3.4. Impact of Pre-Transplant MRD Status on HSCT Outcomes
To evaluate the impact of pre-transplant MRD on HSCT outcomes, patients were stratified into a pre-transplant MRD+ group (n = 40) and a pre-transplant MRD− group (n = 95). The pre-transplant MRD+ and MRD− groups showed similar probabilities of 5-year OS (68.3% vs. 81.9%, p = 0.2), 5-year LFS (62.7% vs. 72.7%, p = 0.2), and 5-year NRM (5.0% vs. 16.8%, = 0.06), but the pre-transplant MRD+ group had a significantly higher 5-year CIR (33.0% vs. 12.5%, p = 0.001) (Figure 3).
To assess whether achieving MRD− status through additional consolidations (n = 60) yields better outcomes compared to immediate HSCT in MRD+ status (n = 28), the results showed a higher 5-year CIR in the MRD+ group (29.5% vs. 13.1%, p = 0.022). However, no significant differences were observed in 5-year OS (88.3% vs. 75.0%, p = 0.14), 5-year LFS (76.9% vs. 67.0%, p = 0.2), or 5-year NRM (10.0% vs. 3.6%, p = 0.3) (Figure 4).
In patients with pre-transplant MRD-negative CR2 AML, one course of consolidation appeared to be associated with improved outcomes. The 5-year OS for patients receiving no consolidation, 1 course of consolidation, and ≥2 courses of consolidation were 63.6%, 90%, and 85%, respectively (p = 0.0213). The 5-year LFS were 60.6%, 85%, and 60%, respectively (p = 0.0561). The 5-year CIR were 9.1%, 7.5%, and 25%, respectively (p = 0.3192), and the 5-year NRM were 30.3%, 7.5%, and 15%, respectively (p = 0.0426).
4. Discussion
Our study demonstrated that pre-transplant consolidation therapy had no significant impact on transplant outcomes in patients with CR2 AML. This is particularly relevant in addressing the dilemma of whether patients should proceed with immediate HSCT in MRD+ status or pursue MRD− through additional consolidation therapy.
The benefit of consolidation chemotherapy in AML patients in CR is to decrease leukemia burden to achieve long-term leukemic control, which has been demonstrated in the non-transplant setting [12,13,14,15]. Thus, the presumed benefit of pre-transplant consolidation chemotherapy for CR2 AML patients is to further reduce the leukemia burden before HSCT for lower relapse rates after transplantation.
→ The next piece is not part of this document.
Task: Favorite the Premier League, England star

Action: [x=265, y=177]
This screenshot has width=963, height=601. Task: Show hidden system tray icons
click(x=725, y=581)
Some previous studies supported the conclusion that pre-transplant consolidation chemotherapy improves HSCT outcomes in CR1 AML patients [20,21]. However, our data showed no significant difference in transplant outcomes between CR2 AML patients who received consolidation chemotherapy before HSCT and those who did not. Furthermore, consistent with the findings reported by Ciftciler et al. [36], we found that the number of consolidation chemotherapies had no relationship to overall transplantation outcomes.
It is controversial whether multiple courses of chemotherapy increase the risk of treatment-related deaths [37,38,39]. Our study also indicated that age, rather than additional consolidation treatments, was the only independent risk factor associated with an increased risk of NRM, especially considering that 15 patients experienced transplant delays due to infections and other comorbidities.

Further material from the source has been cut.